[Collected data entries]
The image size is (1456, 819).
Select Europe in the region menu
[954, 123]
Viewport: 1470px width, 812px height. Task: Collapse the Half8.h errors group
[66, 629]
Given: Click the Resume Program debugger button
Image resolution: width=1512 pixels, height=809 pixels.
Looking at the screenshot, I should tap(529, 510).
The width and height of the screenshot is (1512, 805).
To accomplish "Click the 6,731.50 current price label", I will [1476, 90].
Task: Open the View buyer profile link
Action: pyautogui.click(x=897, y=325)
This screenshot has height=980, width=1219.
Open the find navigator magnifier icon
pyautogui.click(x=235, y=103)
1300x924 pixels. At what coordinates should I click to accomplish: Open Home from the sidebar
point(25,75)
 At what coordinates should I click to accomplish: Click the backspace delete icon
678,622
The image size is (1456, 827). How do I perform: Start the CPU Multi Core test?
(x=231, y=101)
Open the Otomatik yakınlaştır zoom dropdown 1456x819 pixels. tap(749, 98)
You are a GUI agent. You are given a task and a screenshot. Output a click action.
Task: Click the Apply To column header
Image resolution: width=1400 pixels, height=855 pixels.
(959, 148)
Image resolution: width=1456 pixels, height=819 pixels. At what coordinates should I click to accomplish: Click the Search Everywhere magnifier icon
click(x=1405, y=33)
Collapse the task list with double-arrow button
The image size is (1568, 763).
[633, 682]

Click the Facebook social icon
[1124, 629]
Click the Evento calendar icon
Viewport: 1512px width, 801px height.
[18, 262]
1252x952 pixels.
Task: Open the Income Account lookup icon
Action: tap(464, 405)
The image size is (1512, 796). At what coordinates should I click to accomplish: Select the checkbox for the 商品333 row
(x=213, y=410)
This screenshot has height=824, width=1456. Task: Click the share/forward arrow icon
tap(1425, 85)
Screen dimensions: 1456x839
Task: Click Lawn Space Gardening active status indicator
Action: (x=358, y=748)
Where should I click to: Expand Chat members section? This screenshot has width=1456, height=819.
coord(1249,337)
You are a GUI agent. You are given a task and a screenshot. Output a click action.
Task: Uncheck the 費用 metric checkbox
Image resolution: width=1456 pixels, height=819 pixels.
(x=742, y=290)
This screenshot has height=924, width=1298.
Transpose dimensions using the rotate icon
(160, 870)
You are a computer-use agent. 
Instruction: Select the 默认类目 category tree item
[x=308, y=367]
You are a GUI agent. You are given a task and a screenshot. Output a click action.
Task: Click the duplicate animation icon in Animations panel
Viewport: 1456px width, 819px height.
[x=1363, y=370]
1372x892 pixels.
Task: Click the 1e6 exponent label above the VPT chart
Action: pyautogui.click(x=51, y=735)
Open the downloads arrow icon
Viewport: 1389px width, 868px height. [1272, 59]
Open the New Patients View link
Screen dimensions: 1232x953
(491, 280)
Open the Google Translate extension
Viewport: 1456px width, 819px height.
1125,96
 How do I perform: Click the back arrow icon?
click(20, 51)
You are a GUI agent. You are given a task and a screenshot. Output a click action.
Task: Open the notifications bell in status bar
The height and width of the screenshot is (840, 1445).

§ Exercise prompt
Each line of the data must be set down again as it is.

§ Task response
The image size is (1456, 819).
Select Europe in the region menu
[954, 123]
Viewport: 1470px width, 812px height. Task: Collapse the Half8.h errors group
[66, 629]
Given: Click the Resume Program debugger button
Image resolution: width=1512 pixels, height=809 pixels.
Looking at the screenshot, I should tap(529, 510).
The width and height of the screenshot is (1512, 805).
To accomplish "Click the 6,731.50 current price label", I will [1476, 90].
Task: Open the View buyer profile link
Action: pyautogui.click(x=897, y=325)
This screenshot has height=980, width=1219.
Open the find navigator magnifier icon
pyautogui.click(x=235, y=103)
1300x924 pixels. At what coordinates should I click to accomplish: Open Home from the sidebar
point(25,75)
 At what coordinates should I click to accomplish: Click the backspace delete icon
678,622
The image size is (1456, 827). How do I perform: Start the CPU Multi Core test?
(x=231, y=101)
Open the Otomatik yakınlaştır zoom dropdown 1456x819 pixels. tap(749, 98)
You are a GUI agent. You are given a task and a screenshot. Output a click action.
Task: Click the Apply To column header
Image resolution: width=1400 pixels, height=855 pixels.
(959, 148)
Image resolution: width=1456 pixels, height=819 pixels. At what coordinates should I click to accomplish: Click the Search Everywhere magnifier icon
click(x=1405, y=33)
Collapse the task list with double-arrow button
The image size is (1568, 763).
[633, 682]

Click the Facebook social icon
[1124, 629]
Click the Evento calendar icon
Viewport: 1512px width, 801px height.
[18, 262]
1252x952 pixels.
Task: Open the Income Account lookup icon
Action: tap(464, 405)
The image size is (1512, 796). At what coordinates should I click to accomplish: Select the checkbox for the 商品333 row
(x=213, y=410)
This screenshot has height=824, width=1456. Task: Click the share/forward arrow icon
tap(1425, 85)
Screen dimensions: 1456x839
Task: Click Lawn Space Gardening active status indicator
Action: (x=358, y=748)
Where should I click to: Expand Chat members section? This screenshot has width=1456, height=819.
coord(1249,337)
You are a GUI agent. You are given a task and a screenshot. Output a click action.
Task: Uncheck the 費用 metric checkbox
Image resolution: width=1456 pixels, height=819 pixels.
(x=742, y=290)
This screenshot has height=924, width=1298.
Transpose dimensions using the rotate icon
(160, 870)
You are a computer-use agent. 
Instruction: Select the 默认类目 category tree item
[x=308, y=367]
You are a GUI agent. You are given a task and a screenshot. Output a click action.
Task: Click the duplicate animation icon in Animations panel
Viewport: 1456px width, 819px height.
[x=1363, y=370]
1372x892 pixels.
Task: Click the 1e6 exponent label above the VPT chart
Action: pyautogui.click(x=51, y=735)
Open the downloads arrow icon
Viewport: 1389px width, 868px height. [1272, 59]
Open the New Patients View link
Screen dimensions: 1232x953
(491, 280)
Open the Google Translate extension
Viewport: 1456px width, 819px height.
1125,96
 How do I perform: Click the back arrow icon?
click(20, 51)
You are a GUI agent. You are given a task and a screenshot. Output a click action.
Task: Open the notifications bell in status bar
The height and width of the screenshot is (840, 1445).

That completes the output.